Syd Mead, who has died
aged 86, was an industrial designer and concept artist who transformed the look
of science-fiction cinema with his work on a run of enduring, influential films
that emerged from Hollywood at the turn of the 1980s.
After designing the
mysterious vessel V’Ger for Star Trek: The Motion Picture (1979), Mead assumed
the unusual credit “visual futurist” on Blade Runner (1982), where he
was given free rein to dream up and illustrate many of the elements that helped
bring author Philip K. Dick’s dystopian future to bustling, analogue life.

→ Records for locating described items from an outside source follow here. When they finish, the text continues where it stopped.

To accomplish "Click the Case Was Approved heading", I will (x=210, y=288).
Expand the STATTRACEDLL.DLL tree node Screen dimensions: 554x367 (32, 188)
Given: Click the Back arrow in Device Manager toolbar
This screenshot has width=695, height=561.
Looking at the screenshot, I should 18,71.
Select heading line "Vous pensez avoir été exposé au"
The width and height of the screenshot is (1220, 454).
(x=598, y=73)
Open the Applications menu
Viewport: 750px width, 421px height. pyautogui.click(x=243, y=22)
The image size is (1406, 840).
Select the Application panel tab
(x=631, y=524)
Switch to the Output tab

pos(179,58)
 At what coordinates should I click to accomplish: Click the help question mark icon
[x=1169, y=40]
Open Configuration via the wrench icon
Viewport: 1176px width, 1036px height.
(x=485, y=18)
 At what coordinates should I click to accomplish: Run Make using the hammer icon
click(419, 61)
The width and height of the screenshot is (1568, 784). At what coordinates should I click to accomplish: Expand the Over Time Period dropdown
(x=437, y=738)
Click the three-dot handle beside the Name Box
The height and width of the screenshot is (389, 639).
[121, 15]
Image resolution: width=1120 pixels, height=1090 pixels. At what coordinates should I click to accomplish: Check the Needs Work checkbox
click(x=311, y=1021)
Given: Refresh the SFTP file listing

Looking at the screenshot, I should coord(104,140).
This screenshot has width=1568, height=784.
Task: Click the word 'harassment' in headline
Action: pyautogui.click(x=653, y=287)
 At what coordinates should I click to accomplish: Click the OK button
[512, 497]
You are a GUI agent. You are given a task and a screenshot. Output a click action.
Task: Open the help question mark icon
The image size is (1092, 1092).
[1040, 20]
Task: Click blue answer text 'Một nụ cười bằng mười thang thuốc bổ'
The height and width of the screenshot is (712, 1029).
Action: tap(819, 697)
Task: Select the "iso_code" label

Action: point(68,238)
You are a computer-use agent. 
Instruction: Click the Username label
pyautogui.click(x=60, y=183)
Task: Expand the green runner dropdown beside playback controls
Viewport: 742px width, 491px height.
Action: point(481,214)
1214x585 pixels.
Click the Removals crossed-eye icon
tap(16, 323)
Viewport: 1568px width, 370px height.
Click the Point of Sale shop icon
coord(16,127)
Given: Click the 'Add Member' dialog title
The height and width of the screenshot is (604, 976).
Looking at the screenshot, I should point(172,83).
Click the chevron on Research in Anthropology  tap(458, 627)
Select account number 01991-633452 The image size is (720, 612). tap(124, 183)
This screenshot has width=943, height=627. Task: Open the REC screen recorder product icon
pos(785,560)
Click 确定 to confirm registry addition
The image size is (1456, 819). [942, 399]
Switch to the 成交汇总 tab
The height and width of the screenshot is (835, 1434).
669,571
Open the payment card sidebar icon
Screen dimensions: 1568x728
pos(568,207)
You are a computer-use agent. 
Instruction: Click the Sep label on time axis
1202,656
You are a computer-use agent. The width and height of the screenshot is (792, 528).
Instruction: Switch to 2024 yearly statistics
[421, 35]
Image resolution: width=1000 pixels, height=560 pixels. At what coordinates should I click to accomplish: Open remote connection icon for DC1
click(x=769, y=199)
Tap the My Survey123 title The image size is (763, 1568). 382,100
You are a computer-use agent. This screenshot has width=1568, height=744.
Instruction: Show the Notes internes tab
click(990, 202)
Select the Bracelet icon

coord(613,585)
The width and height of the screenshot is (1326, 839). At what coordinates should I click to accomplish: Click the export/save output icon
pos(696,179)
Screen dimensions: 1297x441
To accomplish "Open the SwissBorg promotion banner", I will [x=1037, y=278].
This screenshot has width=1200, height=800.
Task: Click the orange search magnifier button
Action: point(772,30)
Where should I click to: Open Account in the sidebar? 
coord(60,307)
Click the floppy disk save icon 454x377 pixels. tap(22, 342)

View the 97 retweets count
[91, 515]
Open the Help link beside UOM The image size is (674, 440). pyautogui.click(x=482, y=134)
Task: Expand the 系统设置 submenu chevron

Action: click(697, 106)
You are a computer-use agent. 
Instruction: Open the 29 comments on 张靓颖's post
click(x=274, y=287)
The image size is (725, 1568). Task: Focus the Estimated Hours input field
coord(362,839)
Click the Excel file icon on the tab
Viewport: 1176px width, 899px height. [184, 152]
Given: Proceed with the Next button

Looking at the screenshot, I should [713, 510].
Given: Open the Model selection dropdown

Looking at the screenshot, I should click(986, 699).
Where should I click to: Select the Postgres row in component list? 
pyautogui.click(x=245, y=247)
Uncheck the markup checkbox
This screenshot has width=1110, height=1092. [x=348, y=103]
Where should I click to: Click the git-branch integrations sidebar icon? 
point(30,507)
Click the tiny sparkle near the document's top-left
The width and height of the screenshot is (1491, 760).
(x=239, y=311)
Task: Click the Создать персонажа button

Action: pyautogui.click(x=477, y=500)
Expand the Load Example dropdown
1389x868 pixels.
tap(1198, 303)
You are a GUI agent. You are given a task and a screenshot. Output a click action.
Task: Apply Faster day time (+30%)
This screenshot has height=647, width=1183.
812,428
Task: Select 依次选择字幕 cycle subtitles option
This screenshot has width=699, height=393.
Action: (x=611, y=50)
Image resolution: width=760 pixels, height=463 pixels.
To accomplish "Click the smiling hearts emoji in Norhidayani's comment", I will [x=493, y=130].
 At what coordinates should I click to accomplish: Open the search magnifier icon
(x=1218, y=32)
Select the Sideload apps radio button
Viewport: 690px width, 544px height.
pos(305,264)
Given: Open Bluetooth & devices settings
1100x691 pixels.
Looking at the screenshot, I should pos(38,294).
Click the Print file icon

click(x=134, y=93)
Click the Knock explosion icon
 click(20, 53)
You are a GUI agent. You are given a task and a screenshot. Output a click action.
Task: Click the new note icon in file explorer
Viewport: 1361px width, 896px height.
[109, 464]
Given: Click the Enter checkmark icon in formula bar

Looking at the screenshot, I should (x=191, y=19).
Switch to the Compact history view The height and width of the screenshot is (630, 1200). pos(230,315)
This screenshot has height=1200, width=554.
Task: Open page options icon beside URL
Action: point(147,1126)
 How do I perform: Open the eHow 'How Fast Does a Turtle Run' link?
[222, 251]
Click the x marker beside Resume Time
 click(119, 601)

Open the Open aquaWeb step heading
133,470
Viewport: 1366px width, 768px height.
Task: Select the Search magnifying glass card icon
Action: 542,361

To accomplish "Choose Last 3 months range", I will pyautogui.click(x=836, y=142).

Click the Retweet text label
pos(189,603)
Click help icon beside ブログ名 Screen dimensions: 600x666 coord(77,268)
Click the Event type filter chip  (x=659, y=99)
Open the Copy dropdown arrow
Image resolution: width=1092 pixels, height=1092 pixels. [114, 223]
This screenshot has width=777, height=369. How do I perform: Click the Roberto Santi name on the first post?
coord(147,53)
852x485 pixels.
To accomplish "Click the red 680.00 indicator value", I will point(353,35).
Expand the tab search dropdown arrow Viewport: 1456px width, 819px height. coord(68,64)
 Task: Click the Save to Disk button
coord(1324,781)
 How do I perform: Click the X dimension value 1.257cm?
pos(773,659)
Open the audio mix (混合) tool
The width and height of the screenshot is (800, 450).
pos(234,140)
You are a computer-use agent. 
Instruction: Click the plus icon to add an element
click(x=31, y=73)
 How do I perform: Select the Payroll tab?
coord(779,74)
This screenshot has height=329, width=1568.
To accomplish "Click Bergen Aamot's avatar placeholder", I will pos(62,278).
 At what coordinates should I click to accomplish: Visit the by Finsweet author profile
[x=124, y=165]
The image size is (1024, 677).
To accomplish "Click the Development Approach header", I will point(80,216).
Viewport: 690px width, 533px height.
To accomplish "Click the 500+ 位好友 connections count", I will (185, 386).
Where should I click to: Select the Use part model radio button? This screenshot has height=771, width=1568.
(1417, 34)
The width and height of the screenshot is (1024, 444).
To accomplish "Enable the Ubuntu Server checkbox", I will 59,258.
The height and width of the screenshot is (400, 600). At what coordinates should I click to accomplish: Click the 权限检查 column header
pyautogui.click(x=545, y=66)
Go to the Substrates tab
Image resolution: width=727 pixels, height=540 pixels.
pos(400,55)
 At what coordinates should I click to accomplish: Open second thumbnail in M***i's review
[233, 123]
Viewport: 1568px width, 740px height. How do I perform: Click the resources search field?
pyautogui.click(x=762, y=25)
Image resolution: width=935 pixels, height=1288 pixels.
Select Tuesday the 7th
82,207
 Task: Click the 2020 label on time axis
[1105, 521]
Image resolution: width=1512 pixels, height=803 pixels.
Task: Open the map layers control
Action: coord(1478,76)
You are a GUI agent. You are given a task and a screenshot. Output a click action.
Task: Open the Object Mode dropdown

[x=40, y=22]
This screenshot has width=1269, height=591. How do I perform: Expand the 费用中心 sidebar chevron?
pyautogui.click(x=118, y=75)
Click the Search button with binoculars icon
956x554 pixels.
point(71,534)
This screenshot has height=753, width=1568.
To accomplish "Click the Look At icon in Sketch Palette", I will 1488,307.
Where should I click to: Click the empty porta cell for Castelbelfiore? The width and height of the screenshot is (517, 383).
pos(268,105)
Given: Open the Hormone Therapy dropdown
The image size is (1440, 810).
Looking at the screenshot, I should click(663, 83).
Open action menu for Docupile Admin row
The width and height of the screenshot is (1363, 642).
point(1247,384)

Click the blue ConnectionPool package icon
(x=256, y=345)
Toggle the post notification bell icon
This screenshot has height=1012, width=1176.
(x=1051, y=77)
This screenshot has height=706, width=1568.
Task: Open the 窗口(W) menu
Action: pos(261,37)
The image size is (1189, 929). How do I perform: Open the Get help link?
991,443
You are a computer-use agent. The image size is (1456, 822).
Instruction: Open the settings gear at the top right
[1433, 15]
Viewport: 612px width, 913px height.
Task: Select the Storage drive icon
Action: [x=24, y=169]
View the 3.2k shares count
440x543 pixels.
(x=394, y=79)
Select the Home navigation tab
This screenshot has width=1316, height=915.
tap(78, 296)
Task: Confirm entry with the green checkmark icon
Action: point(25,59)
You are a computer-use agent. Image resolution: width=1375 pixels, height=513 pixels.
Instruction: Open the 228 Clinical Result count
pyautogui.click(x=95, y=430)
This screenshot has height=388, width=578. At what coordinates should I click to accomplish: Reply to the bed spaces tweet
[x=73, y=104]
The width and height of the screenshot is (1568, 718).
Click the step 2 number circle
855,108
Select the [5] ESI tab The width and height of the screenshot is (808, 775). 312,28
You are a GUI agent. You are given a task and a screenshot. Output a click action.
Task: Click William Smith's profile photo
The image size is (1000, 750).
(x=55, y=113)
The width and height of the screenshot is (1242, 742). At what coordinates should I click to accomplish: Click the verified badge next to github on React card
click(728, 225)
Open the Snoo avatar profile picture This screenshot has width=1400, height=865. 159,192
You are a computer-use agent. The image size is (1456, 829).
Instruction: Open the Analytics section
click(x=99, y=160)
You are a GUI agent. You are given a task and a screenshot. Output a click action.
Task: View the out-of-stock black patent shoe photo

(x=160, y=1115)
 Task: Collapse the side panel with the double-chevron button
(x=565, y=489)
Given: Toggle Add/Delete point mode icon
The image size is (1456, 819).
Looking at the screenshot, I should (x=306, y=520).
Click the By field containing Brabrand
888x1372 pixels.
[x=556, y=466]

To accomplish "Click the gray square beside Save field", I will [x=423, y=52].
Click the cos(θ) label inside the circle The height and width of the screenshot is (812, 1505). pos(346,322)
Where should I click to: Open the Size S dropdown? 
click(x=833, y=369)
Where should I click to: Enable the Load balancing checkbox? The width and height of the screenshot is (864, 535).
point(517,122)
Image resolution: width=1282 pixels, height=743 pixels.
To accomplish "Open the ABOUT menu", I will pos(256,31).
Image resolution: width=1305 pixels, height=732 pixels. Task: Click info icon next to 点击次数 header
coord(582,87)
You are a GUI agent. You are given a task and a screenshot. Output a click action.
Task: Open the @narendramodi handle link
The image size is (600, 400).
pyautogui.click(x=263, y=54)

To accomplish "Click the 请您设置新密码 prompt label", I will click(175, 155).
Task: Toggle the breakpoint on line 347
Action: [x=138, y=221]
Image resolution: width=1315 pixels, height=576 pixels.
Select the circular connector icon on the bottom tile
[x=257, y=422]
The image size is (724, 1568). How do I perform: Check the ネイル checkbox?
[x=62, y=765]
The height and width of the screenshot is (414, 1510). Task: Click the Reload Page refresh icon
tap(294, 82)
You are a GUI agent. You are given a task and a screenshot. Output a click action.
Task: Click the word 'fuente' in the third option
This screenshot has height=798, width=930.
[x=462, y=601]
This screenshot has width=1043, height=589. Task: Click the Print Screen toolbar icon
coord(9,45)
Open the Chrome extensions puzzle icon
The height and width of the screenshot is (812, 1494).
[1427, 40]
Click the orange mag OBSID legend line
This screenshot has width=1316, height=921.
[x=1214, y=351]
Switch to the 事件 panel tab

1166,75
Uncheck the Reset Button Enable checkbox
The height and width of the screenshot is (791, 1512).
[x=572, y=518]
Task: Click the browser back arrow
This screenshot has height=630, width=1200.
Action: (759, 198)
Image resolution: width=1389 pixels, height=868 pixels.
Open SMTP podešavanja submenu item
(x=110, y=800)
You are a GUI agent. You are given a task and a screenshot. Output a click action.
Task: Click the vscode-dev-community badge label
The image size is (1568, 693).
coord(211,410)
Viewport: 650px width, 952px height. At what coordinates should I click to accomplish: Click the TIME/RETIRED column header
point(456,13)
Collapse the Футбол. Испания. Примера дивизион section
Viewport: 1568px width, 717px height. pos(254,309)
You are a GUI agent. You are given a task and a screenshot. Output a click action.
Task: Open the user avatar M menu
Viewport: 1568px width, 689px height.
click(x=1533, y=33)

Initially employed to design
the film’s distinctive, airborne “Spinner” police cars, Mead’s sketches and
paintings so impressed producers that he was also asked to assist in visualising
the detective hero Rick Deckard’s apartment, and the Voight-Kampff machine used
by Deckard (played in the finished film by Harrison Ford) to detect replicant
life.
“I feel pretty
responsible for the final look of the film,” Mead said in a pre-release
interview. “The way the street scenes are dressed is right off my sketches. I
walked around the set one morning, and it was like being in one of my drawings.
It was pretty eerie.”
Though the film was never
more than a cult hit, it established Mead as a visionary thinker and artist at
a point where mainstream cinema was beginning to imagine and build ever more
expansive universes. Over the next few years, Mead would originate the
computer-generated world of Tron (1982), the spaceships of 2010
(1984) and Aliens (1986) and Johnny-5, the friendly robot at the centre
of the family adventure movie Short Circuit (1986). In each case, Mead’s
work balanced the visually striking with the highly practical, a testament to
his grounding in real-world industrial design.
He was born Sydney Jay
Mead on July 18, 1933 in St. Paul, Minnesota to the Baptist preacher Kenneth
Mead and his wife Margaret. A keen drawer from a very early age (describing
himself as “an insular child”), he studied draughtsmanship and classical art at
the Art Center School in Los Angeles before joining Ford as an industrial
designer.
In 1970, he formed Syd
Mead, Inc. in Detroit, taking on design work for a variety of clients including
Philips, Chrysler and Playboy; after the company moved to Southern California
in the mid-Seventies, it assisted in designing the trains used in San
Francisco’s BART system. Shortly thereafter, the staggering success of Star
Wars (1977) sent major American studios scurrying to expand their design
departments, and Mead was among the first creatives to receive the call.
He worked more
sporadically after this sudden resurgence of interest in all things SF, though
he continued to work wonders on a big budget, making contributions to
Jean-Claude van Damme vehicle Timecop (1994) and the William Gibson
adaptation Johnny Mnemonic (1995); he came up with the SQUID headsets the
lovelorn Ralph Fiennes clung to in Kathryn Bigelow’s tough, terrific
futureshocker Strange Days (1995) and the latex disguise masks sported
by Tom Cruise in Mission: Impossible III (2006). Later credits included Elysium
(2013) and the more optimistic Tomorrowland (2015) before a final return
to the universe that made his name with Blade Runner 2049 (2017).
He published several
collections of his work – Sentinel (1979), Oblagon (1996), Sentury
(2001) and Sentury II (2010) – and an overview of his screen assignments,
The Movie Art of Syd Mead (2017). He was the subject of the 2006
documentary Visual Futurist, won the Visual Effects Society Award in
2016, and saw exhibitions of his work staged in Tokyo and Berlin in 2019. In February
2020, Mead will receive a posthumous lifetime achievement award from the Art
Directors Guild.
He is survived by a spouse,
Roger Servick.
Syd Mead, born July 18 1933, died December 30 2019.